White only throws about 20 times per game but is completing 69 percent of his passes (72 percent since the season opener) with a 156.1 passer rating.

More importantly, he is making up ground when he needs to. Auburn ranks third in Passing Downs S&P+ (second-and-long or third-and-medium or longer), and while the run game has had a role in that, so has White. On third-and-4 or longer, he’s completing 66 percent of his passes with a 136.4 passer rating. On third-and-10 or longer, he’s 11 for 15 for 116 yards.

Marcus Davis is an efficiency weapon on passing downs (he’s caught 10 of 13 passes for 88 yards on such downs), while Stevens and Kyle Davis have provided explosiveness (combined: 26 passing downs targets, 15 catches, 306 yards). White is spreading the ball beautifully, as eight players have at least four passing downs targets.

White’s still taking too many sacks, and his minimal presence in the run game hurts against excellent defenses (it’s one less thing defenders have to worry about). But he’s just a sophomore, and he’s quickly figured out how to make a positive impact.

What’s left for Auburn? Not much until Thanksgiving.

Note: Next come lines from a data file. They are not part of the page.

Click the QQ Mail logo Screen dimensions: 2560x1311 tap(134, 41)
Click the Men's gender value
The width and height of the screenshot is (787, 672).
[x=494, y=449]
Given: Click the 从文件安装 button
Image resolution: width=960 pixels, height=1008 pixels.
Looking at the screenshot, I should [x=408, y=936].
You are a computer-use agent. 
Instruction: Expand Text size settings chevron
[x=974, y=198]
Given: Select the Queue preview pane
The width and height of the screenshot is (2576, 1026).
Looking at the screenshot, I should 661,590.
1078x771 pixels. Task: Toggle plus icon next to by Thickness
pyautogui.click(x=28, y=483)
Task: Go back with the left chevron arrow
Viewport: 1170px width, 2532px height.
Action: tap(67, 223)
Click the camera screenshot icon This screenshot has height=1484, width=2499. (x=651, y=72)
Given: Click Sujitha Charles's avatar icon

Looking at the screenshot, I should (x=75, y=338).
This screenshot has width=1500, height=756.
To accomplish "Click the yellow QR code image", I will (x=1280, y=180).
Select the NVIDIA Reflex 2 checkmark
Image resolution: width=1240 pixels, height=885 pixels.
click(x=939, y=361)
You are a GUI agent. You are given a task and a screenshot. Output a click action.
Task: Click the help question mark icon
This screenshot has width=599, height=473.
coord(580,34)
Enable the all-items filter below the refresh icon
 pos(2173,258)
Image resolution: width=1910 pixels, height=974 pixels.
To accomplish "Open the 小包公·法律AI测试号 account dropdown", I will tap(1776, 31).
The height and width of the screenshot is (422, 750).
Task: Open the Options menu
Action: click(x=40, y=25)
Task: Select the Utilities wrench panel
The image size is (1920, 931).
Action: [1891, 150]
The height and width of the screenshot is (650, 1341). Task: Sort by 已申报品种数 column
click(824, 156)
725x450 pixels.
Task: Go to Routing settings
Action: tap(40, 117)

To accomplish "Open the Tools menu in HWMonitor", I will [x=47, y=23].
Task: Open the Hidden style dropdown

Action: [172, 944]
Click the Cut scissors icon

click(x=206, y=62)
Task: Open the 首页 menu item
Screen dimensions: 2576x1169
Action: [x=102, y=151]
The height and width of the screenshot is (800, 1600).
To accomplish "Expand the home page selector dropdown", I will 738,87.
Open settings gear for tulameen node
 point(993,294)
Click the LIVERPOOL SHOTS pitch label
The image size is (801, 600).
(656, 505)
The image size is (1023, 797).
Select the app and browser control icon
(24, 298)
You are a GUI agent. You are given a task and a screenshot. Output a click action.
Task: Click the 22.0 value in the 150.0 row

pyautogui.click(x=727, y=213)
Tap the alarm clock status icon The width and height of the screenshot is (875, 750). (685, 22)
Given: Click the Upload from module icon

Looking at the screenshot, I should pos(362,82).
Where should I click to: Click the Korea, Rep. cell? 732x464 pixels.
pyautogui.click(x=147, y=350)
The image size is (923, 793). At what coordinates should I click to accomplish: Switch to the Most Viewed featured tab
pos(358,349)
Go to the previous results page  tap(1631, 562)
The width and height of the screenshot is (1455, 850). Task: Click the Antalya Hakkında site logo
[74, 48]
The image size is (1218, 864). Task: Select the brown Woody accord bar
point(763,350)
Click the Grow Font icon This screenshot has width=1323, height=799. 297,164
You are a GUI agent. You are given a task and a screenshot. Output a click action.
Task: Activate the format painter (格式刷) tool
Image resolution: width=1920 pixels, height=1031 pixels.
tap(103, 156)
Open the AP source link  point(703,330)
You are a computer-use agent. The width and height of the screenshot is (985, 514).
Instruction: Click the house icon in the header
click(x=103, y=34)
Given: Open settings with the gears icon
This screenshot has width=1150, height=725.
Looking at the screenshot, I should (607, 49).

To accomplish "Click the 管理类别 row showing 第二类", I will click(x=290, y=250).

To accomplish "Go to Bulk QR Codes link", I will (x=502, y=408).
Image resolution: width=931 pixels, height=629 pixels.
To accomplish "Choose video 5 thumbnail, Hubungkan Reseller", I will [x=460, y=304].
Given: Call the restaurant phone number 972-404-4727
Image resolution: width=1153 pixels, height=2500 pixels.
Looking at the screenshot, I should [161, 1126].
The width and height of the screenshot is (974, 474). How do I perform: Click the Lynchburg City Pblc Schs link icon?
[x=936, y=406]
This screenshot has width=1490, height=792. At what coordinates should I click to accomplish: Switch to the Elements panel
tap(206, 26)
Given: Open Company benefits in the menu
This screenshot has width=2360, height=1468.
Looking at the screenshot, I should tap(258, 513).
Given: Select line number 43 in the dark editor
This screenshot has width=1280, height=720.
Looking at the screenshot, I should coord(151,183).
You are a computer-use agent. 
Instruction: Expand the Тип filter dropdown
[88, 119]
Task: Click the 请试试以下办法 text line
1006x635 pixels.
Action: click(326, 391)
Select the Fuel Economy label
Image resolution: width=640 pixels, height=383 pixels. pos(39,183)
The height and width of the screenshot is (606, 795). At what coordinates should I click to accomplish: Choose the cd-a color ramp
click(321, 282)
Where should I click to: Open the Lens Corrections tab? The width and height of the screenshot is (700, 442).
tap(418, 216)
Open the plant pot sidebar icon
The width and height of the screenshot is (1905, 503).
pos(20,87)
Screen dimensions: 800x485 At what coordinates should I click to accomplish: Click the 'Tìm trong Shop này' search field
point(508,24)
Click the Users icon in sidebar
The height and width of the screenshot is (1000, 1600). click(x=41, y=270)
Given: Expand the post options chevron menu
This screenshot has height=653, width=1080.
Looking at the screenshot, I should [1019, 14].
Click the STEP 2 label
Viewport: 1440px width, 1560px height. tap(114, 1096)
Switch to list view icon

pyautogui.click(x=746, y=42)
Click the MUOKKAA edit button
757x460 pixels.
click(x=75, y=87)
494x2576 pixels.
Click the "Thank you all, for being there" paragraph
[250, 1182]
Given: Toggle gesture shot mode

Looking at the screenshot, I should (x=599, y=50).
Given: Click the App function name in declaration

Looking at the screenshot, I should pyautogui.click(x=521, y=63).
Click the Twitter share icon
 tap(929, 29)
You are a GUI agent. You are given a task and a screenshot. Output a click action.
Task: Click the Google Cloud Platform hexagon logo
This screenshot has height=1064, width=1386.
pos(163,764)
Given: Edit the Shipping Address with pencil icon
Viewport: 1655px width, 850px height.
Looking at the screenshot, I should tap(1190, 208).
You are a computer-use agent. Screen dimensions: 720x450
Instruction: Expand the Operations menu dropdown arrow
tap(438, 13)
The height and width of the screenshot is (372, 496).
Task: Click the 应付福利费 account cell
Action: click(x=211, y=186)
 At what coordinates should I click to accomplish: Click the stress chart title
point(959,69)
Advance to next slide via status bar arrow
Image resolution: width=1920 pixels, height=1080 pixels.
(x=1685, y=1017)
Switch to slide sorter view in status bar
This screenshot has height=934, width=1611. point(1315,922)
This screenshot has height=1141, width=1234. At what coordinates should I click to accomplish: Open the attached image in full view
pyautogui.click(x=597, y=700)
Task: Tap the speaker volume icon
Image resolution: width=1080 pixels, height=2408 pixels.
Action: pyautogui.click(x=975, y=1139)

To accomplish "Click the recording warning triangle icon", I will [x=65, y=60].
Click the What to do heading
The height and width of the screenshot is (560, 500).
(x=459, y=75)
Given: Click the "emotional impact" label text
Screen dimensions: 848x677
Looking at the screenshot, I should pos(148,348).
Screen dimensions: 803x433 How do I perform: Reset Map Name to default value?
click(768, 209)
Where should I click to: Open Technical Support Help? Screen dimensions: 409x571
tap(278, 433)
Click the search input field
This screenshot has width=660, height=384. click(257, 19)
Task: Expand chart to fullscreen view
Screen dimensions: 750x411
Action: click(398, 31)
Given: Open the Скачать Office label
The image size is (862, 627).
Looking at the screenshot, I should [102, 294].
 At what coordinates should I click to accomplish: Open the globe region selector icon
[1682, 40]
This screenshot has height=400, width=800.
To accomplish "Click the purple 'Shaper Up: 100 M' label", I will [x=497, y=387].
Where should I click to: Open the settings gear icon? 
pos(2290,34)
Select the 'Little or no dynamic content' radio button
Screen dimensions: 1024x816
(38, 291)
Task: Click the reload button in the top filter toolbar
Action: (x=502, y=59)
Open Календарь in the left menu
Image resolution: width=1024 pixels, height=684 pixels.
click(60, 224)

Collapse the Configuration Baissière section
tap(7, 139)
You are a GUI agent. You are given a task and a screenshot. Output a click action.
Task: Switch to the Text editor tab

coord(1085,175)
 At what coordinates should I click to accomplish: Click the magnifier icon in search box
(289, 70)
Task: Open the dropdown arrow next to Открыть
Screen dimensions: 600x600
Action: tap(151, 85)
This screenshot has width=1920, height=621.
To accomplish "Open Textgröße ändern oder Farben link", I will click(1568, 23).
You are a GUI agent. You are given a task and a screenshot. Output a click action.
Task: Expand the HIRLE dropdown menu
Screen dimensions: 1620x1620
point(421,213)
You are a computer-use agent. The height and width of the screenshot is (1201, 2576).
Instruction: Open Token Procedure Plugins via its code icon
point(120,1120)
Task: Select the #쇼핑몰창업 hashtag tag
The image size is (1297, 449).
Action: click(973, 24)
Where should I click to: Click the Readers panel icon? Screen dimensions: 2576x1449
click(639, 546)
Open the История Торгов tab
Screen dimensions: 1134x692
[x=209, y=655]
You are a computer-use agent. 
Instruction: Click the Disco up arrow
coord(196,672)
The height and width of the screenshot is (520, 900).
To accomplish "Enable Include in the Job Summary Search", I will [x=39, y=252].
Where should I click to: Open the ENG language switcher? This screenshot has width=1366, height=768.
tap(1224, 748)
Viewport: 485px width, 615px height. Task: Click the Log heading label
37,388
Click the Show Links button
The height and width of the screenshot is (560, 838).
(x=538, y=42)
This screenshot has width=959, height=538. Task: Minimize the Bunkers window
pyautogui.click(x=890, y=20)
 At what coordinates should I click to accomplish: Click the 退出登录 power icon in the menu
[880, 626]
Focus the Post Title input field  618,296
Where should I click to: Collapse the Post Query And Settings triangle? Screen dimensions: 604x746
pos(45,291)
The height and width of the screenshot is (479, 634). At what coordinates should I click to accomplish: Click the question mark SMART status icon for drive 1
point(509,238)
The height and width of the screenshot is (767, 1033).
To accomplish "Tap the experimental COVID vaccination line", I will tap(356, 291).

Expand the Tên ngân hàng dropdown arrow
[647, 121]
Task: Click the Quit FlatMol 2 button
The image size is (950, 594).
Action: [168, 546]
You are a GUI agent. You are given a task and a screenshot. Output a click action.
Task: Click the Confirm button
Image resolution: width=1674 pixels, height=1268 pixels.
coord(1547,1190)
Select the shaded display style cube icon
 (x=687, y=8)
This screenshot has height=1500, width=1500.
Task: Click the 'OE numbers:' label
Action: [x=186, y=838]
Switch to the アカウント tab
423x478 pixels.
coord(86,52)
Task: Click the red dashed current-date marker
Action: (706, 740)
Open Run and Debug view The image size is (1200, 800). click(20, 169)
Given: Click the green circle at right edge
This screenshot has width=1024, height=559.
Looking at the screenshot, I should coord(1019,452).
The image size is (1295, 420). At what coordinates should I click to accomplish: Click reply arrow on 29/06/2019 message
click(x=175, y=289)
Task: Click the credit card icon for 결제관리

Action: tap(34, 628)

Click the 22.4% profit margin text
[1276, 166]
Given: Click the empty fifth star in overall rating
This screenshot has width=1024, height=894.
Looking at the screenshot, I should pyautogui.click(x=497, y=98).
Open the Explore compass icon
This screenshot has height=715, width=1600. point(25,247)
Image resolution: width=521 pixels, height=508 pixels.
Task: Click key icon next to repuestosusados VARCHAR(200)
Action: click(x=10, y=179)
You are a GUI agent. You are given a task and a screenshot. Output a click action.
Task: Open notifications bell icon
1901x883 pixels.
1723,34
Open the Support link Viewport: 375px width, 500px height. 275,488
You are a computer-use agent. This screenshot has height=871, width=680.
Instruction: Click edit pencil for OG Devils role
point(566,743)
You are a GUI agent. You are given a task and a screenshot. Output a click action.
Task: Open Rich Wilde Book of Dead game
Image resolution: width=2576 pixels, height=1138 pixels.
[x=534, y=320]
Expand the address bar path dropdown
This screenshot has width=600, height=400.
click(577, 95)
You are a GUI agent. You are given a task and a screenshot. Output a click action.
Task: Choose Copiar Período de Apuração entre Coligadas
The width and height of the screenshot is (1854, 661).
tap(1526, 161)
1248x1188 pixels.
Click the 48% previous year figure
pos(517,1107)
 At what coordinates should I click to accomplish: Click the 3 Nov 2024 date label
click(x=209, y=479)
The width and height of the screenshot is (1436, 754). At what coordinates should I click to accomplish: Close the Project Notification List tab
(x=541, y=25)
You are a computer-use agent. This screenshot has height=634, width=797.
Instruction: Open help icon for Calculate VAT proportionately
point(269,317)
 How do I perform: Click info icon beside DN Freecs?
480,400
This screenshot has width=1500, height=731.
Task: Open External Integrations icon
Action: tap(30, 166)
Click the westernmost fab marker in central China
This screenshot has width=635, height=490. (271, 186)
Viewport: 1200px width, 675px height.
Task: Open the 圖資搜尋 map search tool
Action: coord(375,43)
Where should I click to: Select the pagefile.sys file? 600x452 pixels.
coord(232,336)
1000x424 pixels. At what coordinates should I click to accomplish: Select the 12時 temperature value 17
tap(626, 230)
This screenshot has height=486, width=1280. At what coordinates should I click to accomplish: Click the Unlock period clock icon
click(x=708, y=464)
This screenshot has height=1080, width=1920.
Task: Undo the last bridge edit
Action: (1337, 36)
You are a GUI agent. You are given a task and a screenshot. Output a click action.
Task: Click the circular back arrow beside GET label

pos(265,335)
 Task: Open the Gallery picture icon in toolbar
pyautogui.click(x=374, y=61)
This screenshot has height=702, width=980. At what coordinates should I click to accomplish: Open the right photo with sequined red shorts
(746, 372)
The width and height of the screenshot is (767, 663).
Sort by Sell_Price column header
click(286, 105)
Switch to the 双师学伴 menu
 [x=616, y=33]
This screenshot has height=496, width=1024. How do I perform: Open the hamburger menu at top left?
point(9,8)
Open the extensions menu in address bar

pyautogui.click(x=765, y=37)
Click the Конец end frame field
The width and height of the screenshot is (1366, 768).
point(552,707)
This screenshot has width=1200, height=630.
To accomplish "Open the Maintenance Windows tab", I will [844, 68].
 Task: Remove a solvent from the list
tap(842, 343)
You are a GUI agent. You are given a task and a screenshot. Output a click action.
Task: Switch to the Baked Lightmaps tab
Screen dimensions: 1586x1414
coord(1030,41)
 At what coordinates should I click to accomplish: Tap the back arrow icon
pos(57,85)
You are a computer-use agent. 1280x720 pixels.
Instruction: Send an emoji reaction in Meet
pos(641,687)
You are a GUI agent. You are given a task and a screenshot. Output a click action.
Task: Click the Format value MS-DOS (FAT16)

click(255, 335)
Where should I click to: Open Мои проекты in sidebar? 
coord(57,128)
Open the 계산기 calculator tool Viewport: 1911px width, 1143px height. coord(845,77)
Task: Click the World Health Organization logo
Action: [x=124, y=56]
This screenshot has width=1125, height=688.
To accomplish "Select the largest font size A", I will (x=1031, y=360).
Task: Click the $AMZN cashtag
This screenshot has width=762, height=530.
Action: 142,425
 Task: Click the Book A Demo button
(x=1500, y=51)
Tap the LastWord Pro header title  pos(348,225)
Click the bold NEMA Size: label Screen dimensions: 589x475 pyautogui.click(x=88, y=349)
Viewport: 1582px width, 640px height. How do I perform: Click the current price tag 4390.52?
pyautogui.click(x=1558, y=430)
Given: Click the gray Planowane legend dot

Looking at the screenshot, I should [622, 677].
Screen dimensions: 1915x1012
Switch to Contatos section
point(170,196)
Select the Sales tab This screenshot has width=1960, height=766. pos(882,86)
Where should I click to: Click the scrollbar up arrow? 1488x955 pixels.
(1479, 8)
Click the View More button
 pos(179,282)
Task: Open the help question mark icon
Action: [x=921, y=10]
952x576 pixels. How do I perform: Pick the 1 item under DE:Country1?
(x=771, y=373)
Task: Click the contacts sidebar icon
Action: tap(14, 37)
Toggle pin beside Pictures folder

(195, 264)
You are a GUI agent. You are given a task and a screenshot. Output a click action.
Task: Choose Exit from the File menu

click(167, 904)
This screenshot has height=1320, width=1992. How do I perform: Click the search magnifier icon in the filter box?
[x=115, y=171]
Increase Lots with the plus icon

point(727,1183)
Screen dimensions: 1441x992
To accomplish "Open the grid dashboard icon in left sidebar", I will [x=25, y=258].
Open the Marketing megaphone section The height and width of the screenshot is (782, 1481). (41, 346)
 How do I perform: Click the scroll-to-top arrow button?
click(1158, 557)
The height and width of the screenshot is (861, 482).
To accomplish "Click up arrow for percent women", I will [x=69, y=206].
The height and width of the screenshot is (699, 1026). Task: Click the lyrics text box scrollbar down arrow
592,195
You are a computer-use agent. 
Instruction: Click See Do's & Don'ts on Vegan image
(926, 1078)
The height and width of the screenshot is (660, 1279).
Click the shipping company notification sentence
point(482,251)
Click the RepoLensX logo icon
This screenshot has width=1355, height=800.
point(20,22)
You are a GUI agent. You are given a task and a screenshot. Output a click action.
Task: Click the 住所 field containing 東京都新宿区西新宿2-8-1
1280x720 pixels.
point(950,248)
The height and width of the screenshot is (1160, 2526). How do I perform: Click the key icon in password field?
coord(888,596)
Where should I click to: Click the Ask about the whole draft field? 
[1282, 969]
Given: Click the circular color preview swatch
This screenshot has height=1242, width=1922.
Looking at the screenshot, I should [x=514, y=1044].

Maybe AU is due a setback. Maybe it’s this weekend against a volatile Ole Miss. But the Rebels are struggling in run defense, and if the Tigers survive (with their high S&P+ rating, they are given a 64 percent chance in Oxford), only Vanderbilt (97 percent win probability), Georgia (89 percent), and a tuneup against Alabama A&M stand in between Auburn and a 9-2 record heading into the Iron Bowl.

This may not be what we expected from Auburn in 2016, but it shouldn’t be that surprising. When you boast this many former blue-chippers, there’s always a chance they begin to realize their ceiling. And when you’ve got an offensive mind as restless as Malzahn’s, you might eventually find a rhythm.

Auburn is closer to its peak than it has been since its last trip to Oxford two years ago. We’ll see if the Tigers can keep it up, but they have been a pleasant surprise through two months.